In the paper“ReasonFlux: Hierarchical LLM Reasoning via Scaling Automated Thought Templates”, researchers present ReasonFlux, a framework that uses a library of thought templates to improve LLMs’ mathematical reasoning capabilities. ReasonFlux uses hierarchical reinforcement learning to plan out optimal thought template trajectories for a given problem and dynamically selects appropriate templates for each sub-problem during inference. The framework uses a structured and compact template library along with efficient retrieval methods.

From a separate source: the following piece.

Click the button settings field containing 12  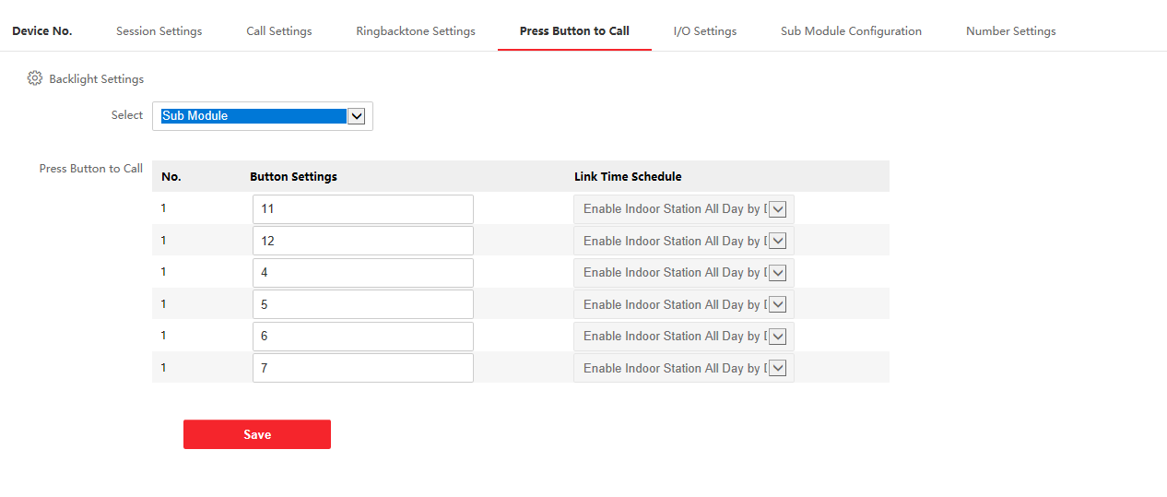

Experiments show that ReasonFlux outperforms strong baselines and demonstrates effective generalization across various math benchmarks.

Matryoshka Quantization

In the paper“Matryoshka Quantization”, researchers propose Matryoshka Quantization (MatQuant), a novel multi-scale quantization technique for training and maintaining just one model that can be served at different precision levels. MatQuant uses a nested (Matryoshka) structure of integer data types, where smaller bit-width integers are nested within the most significant bits, enabling different quantization levels (int8, int4, int2, and interpolated bit-widths) from a single trained model. The experiments demonstrate that MatQuant can achieve up to 10% more accuracy in int2 precision compared to other methods, while also providing flexibility for adapting to various serving constraints.

Competitive Programming with LLMs

In the paper“Competitive Programming with Large Reasoning Models”, researchers at OpenAI demonstrate that reinforcement learning significantly improves the performance of large language models (LLMs) on complex coding and reasoning tasks. The paper compares the performance of the general-purpose model o3 with the domain-specific model o1-ioi, showing that o3 achieves top-tier performance on competitive programming benchmarks without relying on hand-engineered strategies, and obtains a CodeForces rating on par with elite human competitors.

Mechanism Design for LLMs

In the paper “Mechanism Design for Large Language Models”, researchers from Google Research and the University of Chicago investigate auction mechanisms to support the emerging format of AI-generated content, proposing a token auction model for aggregating outputs from multiple LLMs. They explore both robust auction designs based on partial orders of outcome distributions, and concrete aggregation functions based on KL-divergence, demonstrating the feasibility of their approach with experimental results.